I talked to a savvy software startup founder this week who reached out to me for a mentor call to get my thoughts.
He has a big newfangled idea, a first product that mostly works, and a few early pilots with large companies.
He has an offer for seed funding on the table with an accelerator that would also run them through their 13-week startup program.
Should he take the funding now and start the big funding habit?
Here’s what we discussed:
He didn’t need the startup learning or the network from the accelerator, so I told him should look at this funding offer as “seed funding with homework.”
Should he get any kind of big funding yet?
His product solution is not automating something that his customers already do. It requires a new business process and new ways of thinking about old problems. He’s targeting very big companies.
I asked him if any of their big pilot customers were ecstatic and already changing their behavior. Raving fans yet?
“We’re still working on it, but we’re excited about the potential!”
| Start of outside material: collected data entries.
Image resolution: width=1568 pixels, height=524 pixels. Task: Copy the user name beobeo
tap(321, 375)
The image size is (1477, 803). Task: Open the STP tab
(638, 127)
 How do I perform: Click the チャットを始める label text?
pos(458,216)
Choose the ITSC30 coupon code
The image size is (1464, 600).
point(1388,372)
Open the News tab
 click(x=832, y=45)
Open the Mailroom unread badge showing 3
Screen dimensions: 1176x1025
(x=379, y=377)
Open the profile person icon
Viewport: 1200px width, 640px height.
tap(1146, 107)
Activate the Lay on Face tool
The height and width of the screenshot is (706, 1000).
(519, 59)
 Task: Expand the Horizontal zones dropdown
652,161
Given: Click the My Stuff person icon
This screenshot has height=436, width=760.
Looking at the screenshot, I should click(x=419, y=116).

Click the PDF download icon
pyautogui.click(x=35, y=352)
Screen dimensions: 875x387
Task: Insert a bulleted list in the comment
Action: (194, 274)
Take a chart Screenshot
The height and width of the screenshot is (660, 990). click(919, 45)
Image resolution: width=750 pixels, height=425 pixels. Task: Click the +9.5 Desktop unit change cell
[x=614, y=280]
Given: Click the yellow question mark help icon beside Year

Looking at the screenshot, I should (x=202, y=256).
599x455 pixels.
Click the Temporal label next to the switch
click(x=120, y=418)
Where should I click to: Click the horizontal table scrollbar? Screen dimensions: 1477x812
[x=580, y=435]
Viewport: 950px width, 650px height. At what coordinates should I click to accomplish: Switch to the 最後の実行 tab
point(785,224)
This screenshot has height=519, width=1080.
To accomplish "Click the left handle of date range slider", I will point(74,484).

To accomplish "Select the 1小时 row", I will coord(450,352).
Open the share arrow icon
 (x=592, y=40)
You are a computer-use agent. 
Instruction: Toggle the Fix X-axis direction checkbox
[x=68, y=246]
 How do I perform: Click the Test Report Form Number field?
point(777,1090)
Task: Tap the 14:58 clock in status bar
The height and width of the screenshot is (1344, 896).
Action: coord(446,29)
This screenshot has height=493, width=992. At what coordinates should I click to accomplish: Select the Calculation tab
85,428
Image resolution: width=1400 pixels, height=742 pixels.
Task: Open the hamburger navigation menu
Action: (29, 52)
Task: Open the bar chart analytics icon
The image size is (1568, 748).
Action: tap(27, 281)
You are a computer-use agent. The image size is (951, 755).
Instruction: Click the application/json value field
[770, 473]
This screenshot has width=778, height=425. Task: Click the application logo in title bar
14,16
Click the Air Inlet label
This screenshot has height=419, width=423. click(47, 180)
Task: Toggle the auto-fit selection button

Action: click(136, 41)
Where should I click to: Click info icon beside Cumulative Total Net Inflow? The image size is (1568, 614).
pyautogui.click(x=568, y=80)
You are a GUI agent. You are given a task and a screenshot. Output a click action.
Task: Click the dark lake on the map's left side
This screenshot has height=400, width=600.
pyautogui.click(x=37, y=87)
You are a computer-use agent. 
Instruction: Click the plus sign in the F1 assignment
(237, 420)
I told him to be careful about starting the institutional funding game before they have proved early product-market fit and have some confidence there. It will probably be a while with more experiments and some pivots.
Getting to some product-market fit is harder than it looks.
And it’s usually harder to run PMF experiments with a big investor in the room who wants to hurry up and scale.
“We can raise more angel funding who will be totally patient with us.”
I recommended that they raise a little more angel funding and focus on creating something amazing for specific early customers. Something so useful it makes them change their behavior.
Serious institutional funding later (if that makes sense) will be easy with happy customers and growing revenues. It will be hard before they prove that big companies will change their behavior to get the value from their solution.
He talked to his cofounders. He sent me a note yesterday. “We’re going to double down on product-market fit and stay lean with a little angel funding for now.”
Procrastinating funding to develop proven traction is always a good bet for founders.